Keith Barker is a member of the Métis Nation of Ontario. He is a playwright, actor, and director from Northwestern Ontario. Keith is the Director of the Foerster Bernstein New Play Development Program at the Stratford Festival, and the former Artistic Director at Native Earth Performing Arts in Toronto. He is the winner of the Dora Mavor Moore Award and the Playwrights Guild’s Carol Bolt Award for best new play. Keith was a finalist for the Governor General’s Award for English Drama in 2018 for his play, This Is How We Got Here. He received a Saskatchewan and Area Theatre Award for Excellence in Playwriting for his play, The Hours That Remain, as well as a Yukon Arts Award for Best Art for Social Change. His new short zoom play, in a little plastic bag, in a tiny little jar, on a mantel in the house will premiere as part of the Stratford Festival’s Viral Transmissions Series that will be found on the stratfest@home site. His audio play, Every Minute of Every Day premiered as part of Factory Theatre’s You Can’t Get There From Here podcast play series in March 2021.

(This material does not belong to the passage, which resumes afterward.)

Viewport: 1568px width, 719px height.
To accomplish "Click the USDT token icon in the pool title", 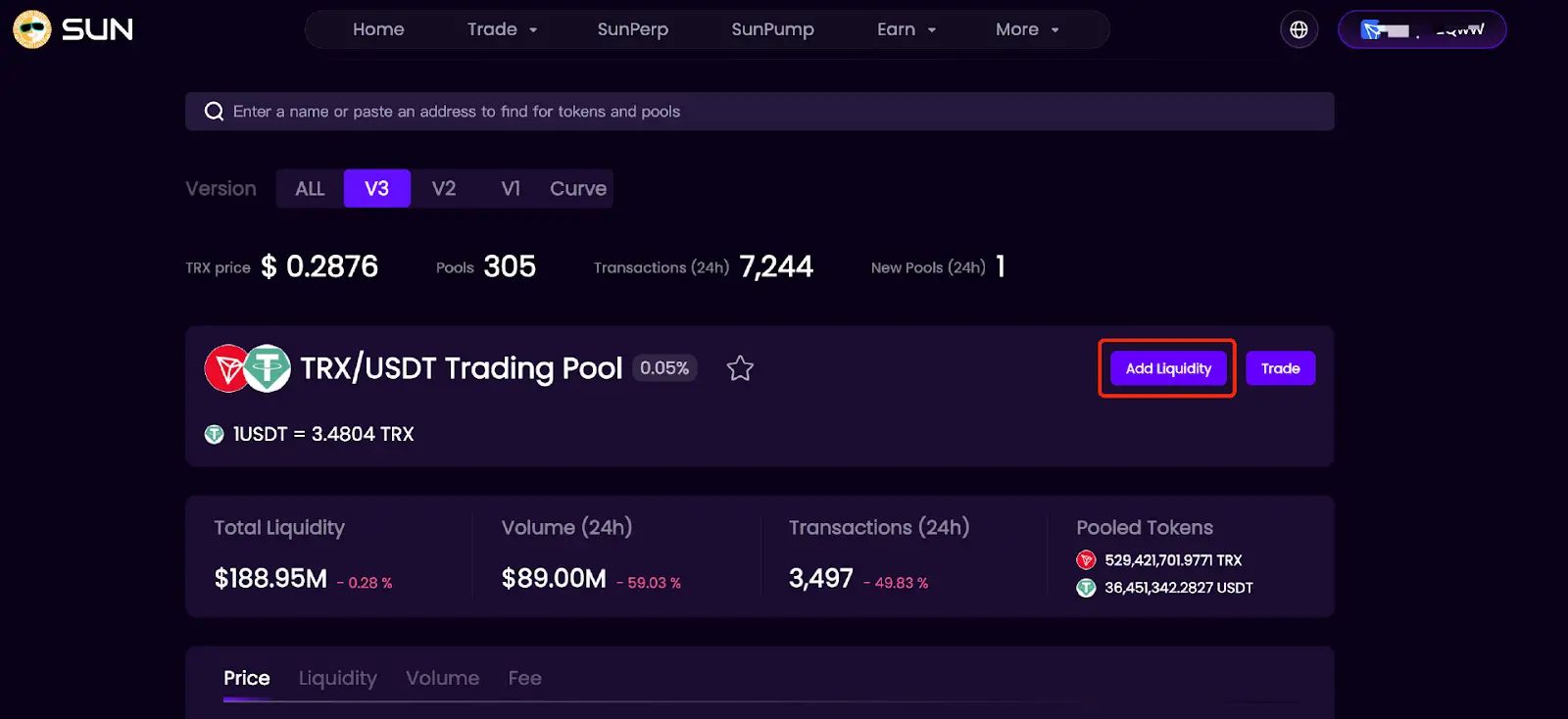I will pyautogui.click(x=266, y=368).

Judith Thompson is a playwright, artistic director, director, actor and teacher. She has been deeply involved in making theatre since debuting her first play, The Crackwalker, in 1980 at Theatre Passe Muraille. Since then, she has had some fifteen plays produced all over the world, and published, by Playwrights Canada Press, Faber and Faber, and in one case, Sirocco. She is proud to have won two Governor General’s awards, Toronto Arts Award, Epilepsy Ontario award, B’nai B’rith award, Dora award, Chalmer’s award, the Walter Carsen Performing arts Award, and many others, including being inducted as an Officer of the Order of Canada and a Fellow of the Royal Society. She is most proud of having won the Amnesty International Freedom of Expression award for her play Palace of the End. She wrote two feature films: Lost and Delirious, (cite amerique) and Perfect Pie (rhombus media) She is currently working on revisions to her first novel, which will be published by Cormorant Press no later than 2025! She has been a Professor of Theatre Studies at the University of Guelph since 1993.
Makram Ayache is a multiple award-winning writer, actor, director, and producer. His playwriting explores representations of queer Arab voices and aims to bridge political struggles to the intimate experiences of the people impacted by them.
In 2022, Ayache’s “The Green Line” (co-produced by Downstage and Chromatic Theatre) was nominated for four Betty Mitchell Awards, garnering two awards, including Outstanding New Play. Ayache is also the 2020 PCG’s Tom Hendry Award recipient for his play “Harun.”
Coming up, his play “The Hooves Belonged to the Deer” will have its world premiere at Tarragon Theatre, with support from Buddies in Bad Times Theatre, in the spring of 2023, directed by Peter Hinton-Davis.